» **Aim of the task**: Return copies of the lines below that mention "Save".

» **Excerpted records**:
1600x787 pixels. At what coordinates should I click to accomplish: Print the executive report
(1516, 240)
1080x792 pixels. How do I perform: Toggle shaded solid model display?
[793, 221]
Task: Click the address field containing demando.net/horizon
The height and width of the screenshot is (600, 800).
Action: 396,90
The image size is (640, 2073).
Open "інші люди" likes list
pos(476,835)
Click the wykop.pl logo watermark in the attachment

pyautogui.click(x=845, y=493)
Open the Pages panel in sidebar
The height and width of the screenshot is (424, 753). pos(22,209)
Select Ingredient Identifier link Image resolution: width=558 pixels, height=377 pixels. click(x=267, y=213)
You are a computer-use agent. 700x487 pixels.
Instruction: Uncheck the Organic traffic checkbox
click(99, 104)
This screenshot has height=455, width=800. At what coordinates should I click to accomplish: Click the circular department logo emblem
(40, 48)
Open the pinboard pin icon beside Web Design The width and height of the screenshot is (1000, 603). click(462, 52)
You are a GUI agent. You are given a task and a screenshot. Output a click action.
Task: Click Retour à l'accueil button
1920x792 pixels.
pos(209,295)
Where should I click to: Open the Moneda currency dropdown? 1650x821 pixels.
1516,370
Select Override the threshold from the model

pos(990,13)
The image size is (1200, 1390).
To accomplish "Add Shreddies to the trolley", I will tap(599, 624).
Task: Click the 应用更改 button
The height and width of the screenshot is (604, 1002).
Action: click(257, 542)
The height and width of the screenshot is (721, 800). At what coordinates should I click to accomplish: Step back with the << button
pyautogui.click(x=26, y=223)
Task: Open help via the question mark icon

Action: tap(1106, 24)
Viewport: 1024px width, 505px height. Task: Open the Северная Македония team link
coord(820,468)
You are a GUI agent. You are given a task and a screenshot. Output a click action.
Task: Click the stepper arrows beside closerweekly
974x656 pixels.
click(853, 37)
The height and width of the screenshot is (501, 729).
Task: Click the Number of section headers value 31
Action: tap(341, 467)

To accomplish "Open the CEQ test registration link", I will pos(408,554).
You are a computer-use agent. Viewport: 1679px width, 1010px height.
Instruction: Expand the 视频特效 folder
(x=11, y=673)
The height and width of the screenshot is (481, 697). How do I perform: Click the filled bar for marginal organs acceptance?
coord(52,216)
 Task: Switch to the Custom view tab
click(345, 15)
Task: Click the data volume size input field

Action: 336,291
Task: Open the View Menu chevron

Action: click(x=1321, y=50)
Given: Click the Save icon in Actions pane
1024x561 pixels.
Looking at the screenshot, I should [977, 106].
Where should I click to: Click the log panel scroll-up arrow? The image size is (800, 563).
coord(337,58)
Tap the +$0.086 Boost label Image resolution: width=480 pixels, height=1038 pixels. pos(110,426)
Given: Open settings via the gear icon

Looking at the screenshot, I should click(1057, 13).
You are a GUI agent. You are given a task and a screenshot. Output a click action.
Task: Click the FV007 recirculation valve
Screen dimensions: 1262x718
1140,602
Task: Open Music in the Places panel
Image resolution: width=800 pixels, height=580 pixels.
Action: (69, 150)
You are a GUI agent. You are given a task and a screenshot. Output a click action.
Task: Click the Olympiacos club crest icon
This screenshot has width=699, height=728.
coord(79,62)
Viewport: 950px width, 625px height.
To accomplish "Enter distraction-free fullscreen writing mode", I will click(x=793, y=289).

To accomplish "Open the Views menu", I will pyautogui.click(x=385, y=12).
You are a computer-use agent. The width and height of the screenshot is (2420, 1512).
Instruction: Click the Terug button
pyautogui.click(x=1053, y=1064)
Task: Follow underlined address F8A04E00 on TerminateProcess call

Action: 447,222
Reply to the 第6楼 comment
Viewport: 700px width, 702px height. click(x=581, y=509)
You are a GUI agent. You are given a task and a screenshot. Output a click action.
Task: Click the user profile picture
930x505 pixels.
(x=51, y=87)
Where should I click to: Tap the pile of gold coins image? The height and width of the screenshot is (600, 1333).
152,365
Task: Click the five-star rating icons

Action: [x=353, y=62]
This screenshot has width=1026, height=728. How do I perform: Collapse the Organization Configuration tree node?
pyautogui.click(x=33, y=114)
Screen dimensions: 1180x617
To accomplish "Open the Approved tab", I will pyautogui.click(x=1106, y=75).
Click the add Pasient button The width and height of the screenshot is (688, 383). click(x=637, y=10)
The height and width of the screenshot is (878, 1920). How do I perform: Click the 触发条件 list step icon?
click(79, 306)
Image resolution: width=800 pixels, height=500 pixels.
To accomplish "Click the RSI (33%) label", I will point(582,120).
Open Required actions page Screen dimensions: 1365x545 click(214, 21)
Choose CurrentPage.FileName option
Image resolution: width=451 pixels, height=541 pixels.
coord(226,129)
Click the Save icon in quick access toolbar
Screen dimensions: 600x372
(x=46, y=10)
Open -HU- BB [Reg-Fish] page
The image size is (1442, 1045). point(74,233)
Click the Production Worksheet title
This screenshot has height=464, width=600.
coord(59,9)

» **Exercise result**:
Given: Click the Save icon in Actions pane
Click the Save icon in quick access toolbar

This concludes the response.